**PROBLEM REQUIREMENTS**.
Begin at the line that holds "You are a computer-use agent." and copy each line exactly until the data below ends, including that last line but no pictures.

**INPUT FOR THIS TASK**.
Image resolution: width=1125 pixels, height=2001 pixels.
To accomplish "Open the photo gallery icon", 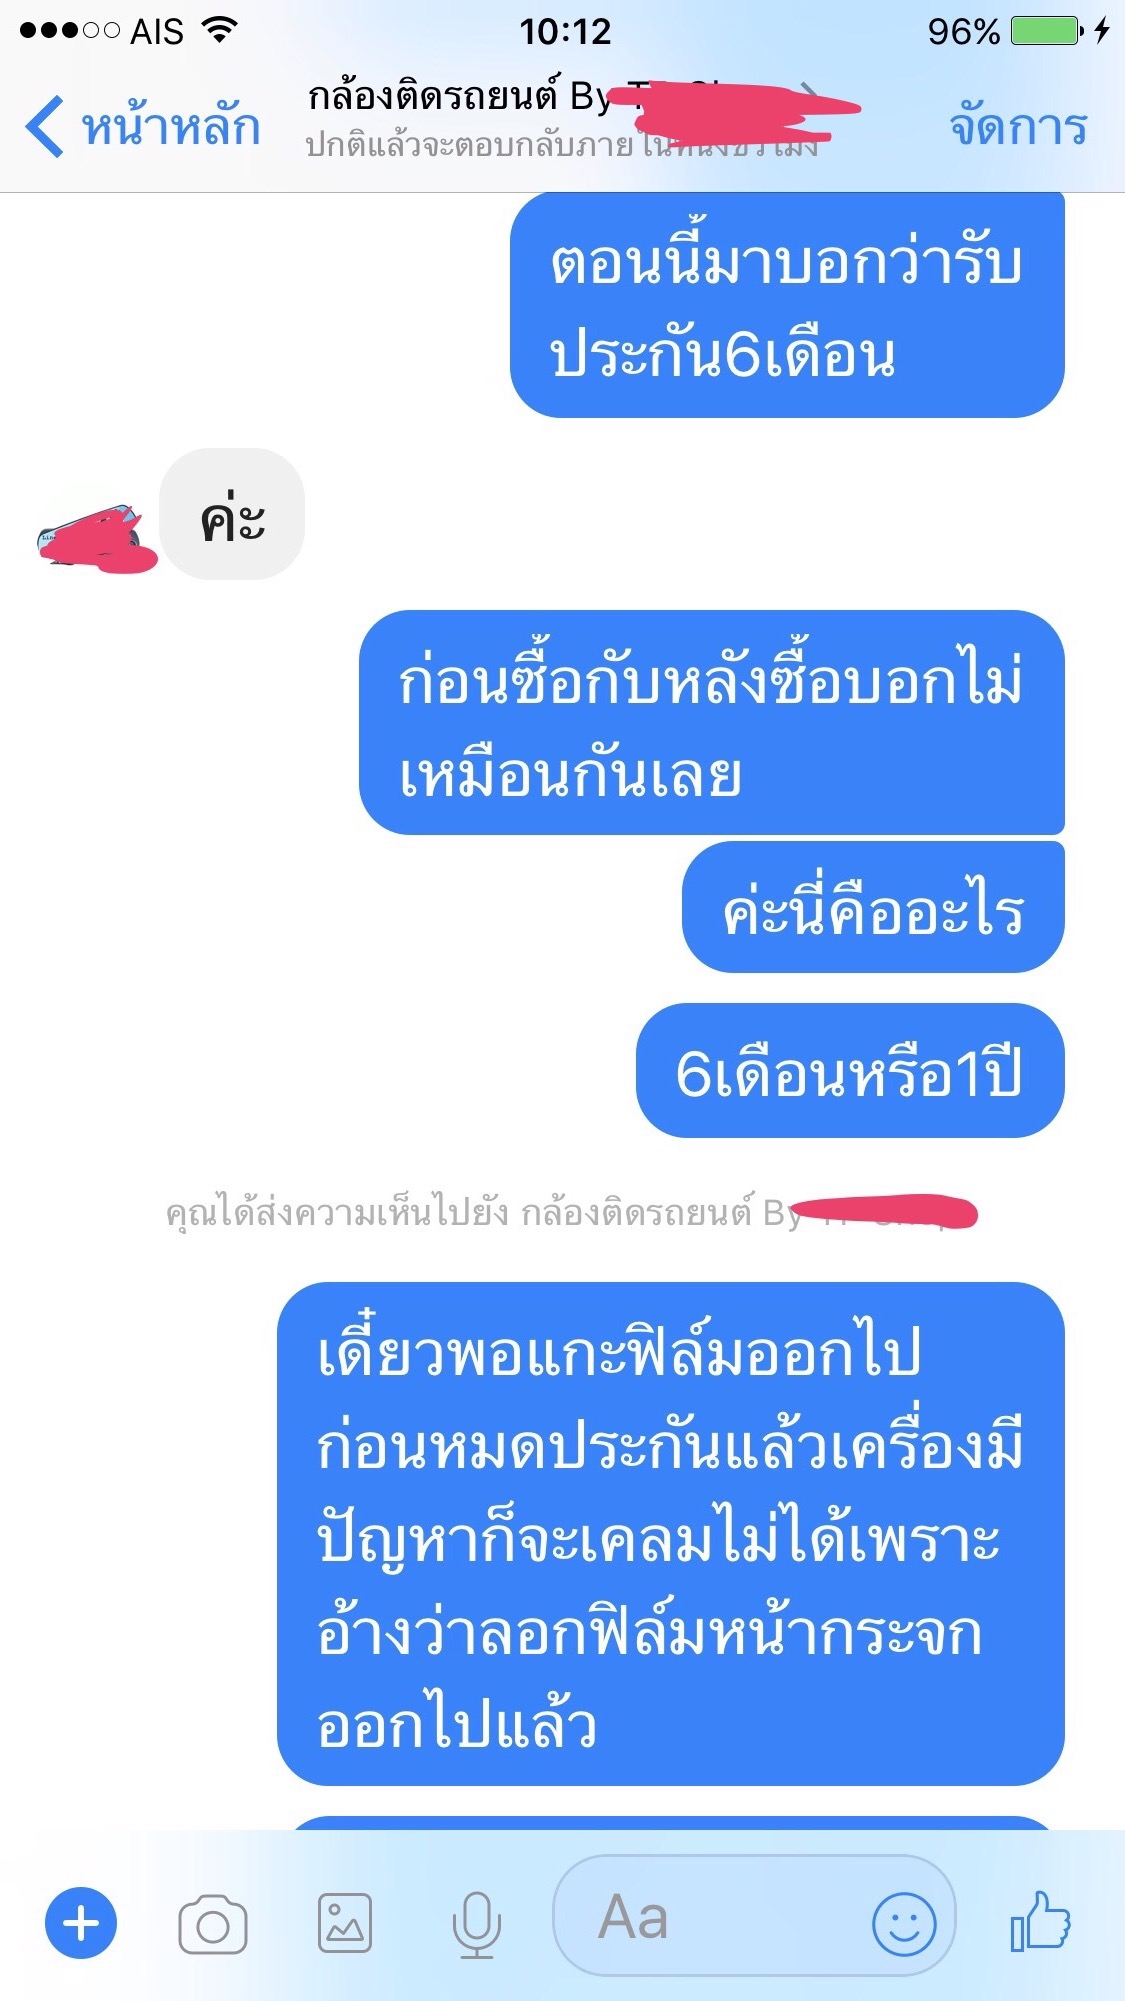I will coord(345,1923).
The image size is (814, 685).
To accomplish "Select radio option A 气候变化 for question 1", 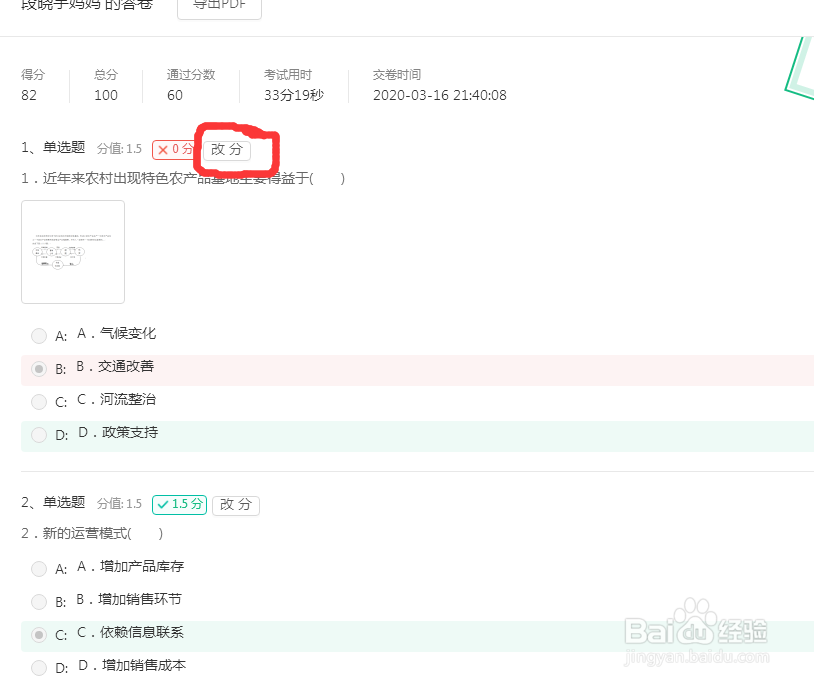I will (38, 336).
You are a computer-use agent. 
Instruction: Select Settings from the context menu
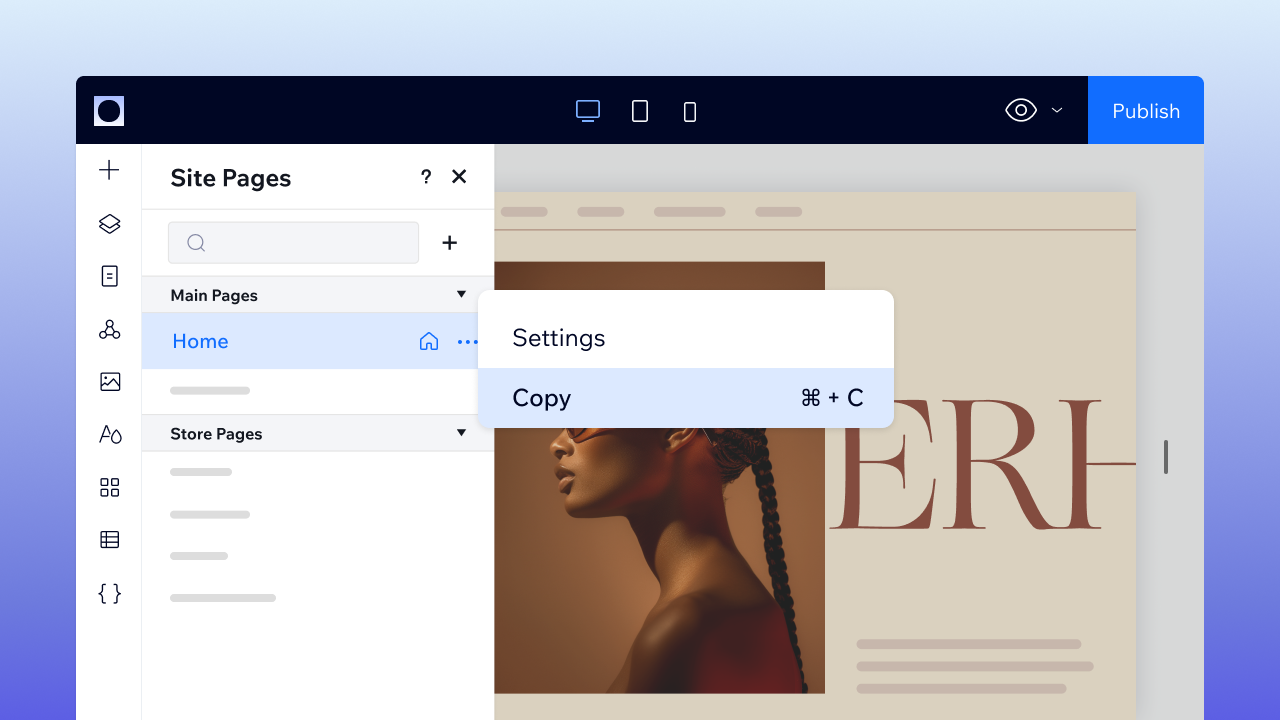[x=558, y=338]
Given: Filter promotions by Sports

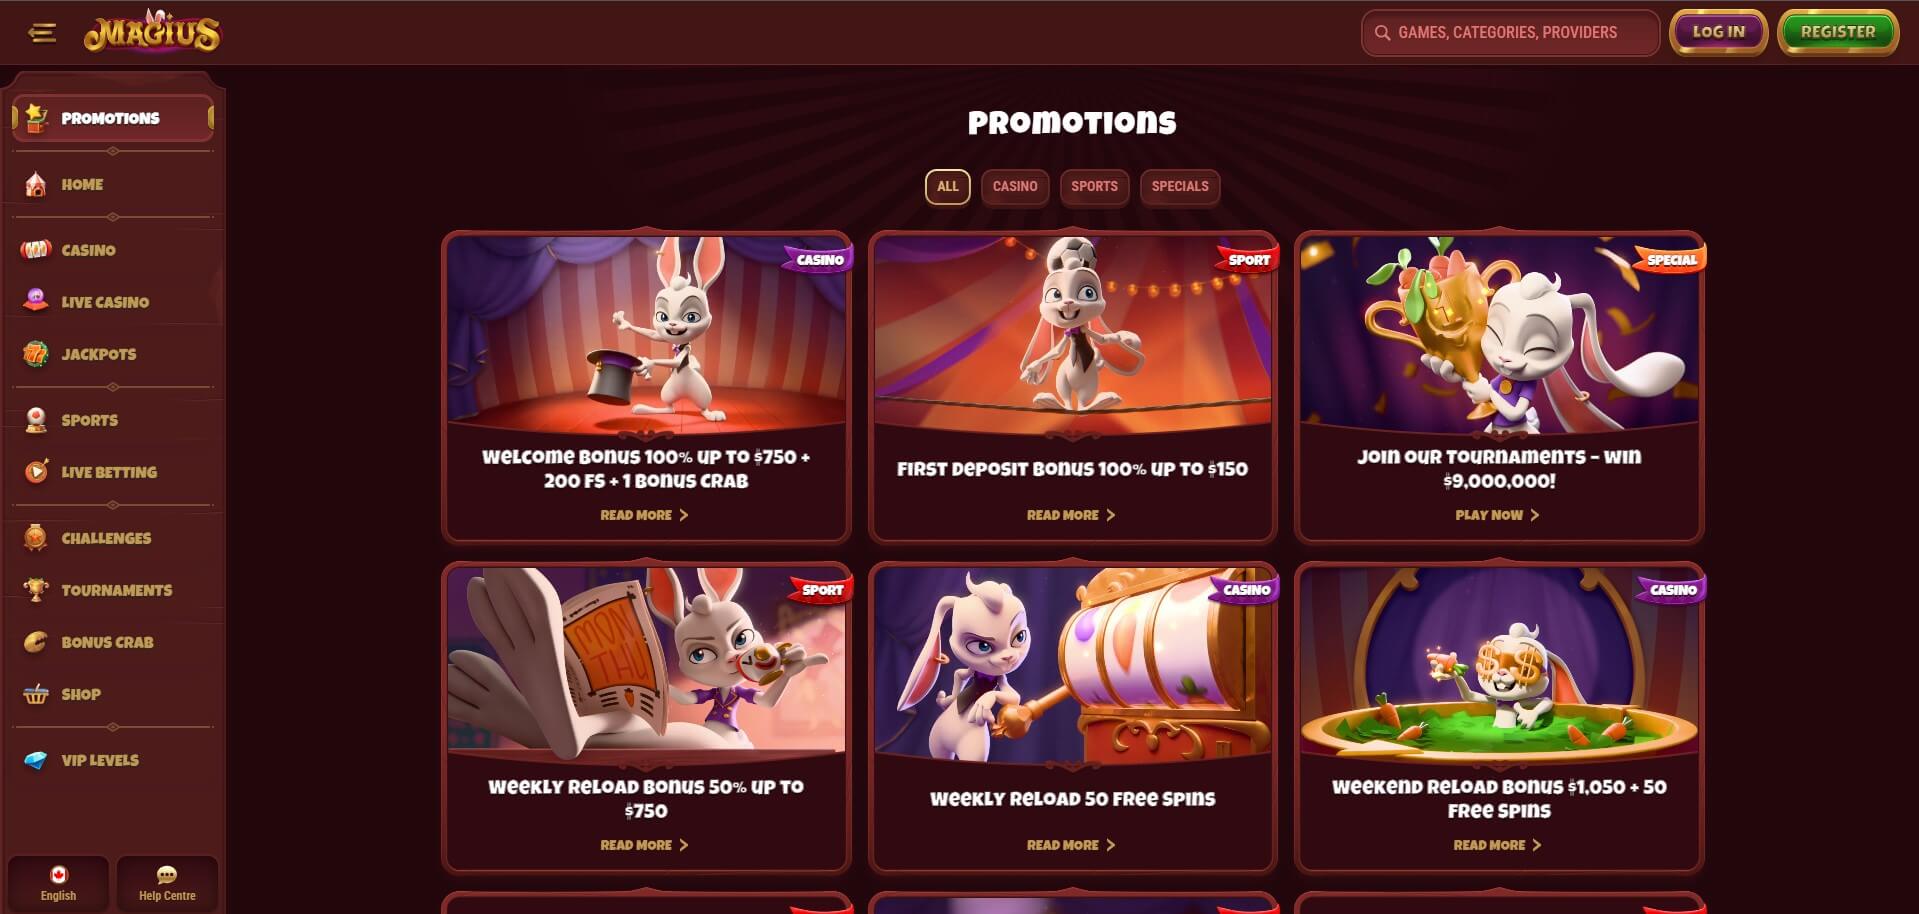Looking at the screenshot, I should pyautogui.click(x=1094, y=186).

**SOLUTION FOR THIS PROBLEM**.
You are a computer-use agent. 
Instruction: Select Settings from the context menu
[x=558, y=338]
Given: Filter promotions by Sports

Looking at the screenshot, I should pyautogui.click(x=1094, y=186).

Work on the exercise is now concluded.